The battle goes quickly after that. You coordinate your movements, swift sword and reaching naginata. It feels like you were back in the dojo, and even on the uneven ground of the mountain, difficult strokes become easy, and the gaki fall before you like wheat. Soon they flee, leaving dismembered bodies behind. The rocks are slick with their gore.

Afterwards, you are the first to bow.

‘Honoured ronin,’ you say. ‘You have saved my life.’

She bows back and removes her mask. Her face is dark-skinned, and her long jet-black hair is tangled with sweat.

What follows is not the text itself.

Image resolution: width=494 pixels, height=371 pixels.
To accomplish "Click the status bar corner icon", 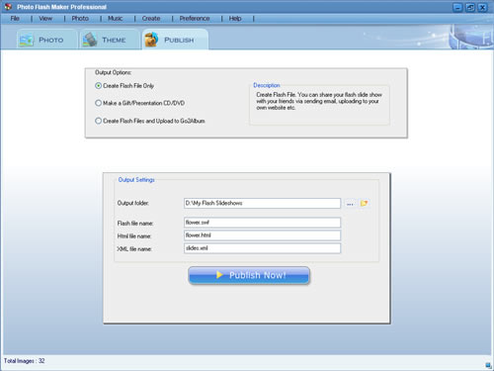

‘The honour is mine,’ she says, with a soft voice that is like the whisper of silk wiping blood off a blade. ‘Without you, I would have fallen prey to the gaki myself.’

You bow again.

‘What is it that you seek, usagi-sama?’

‘The witch Yuki-Onna, who has done me a wrong,’ she says.

The wind picks up.

‘An ill-spoken name. I seek her also,’ you answer.

‘Shall we join in a common purpose, to seek our vengeance together?’

You hesitate.

‘My path is my own,’ you say. ‘And so are the dangers of the mountain.’

‘I understand. But we have both travelled far. Let us guard each other’s sleep tonight, and then go our separate ways.’

You nod. You return to the path together and continue the climb, with the usagi-ronin leading the way. You try to ignore a whispering voice in your head, a voice that tastes like fire and sulphur, of a bite of metal against your cheek.

Mieli, you fool
, it says.
Mieli, wake up.

You make camp in a cluster of pitiful, low pine trees. For a long time, you sit quietly and eat your meagre fare of rice cakes.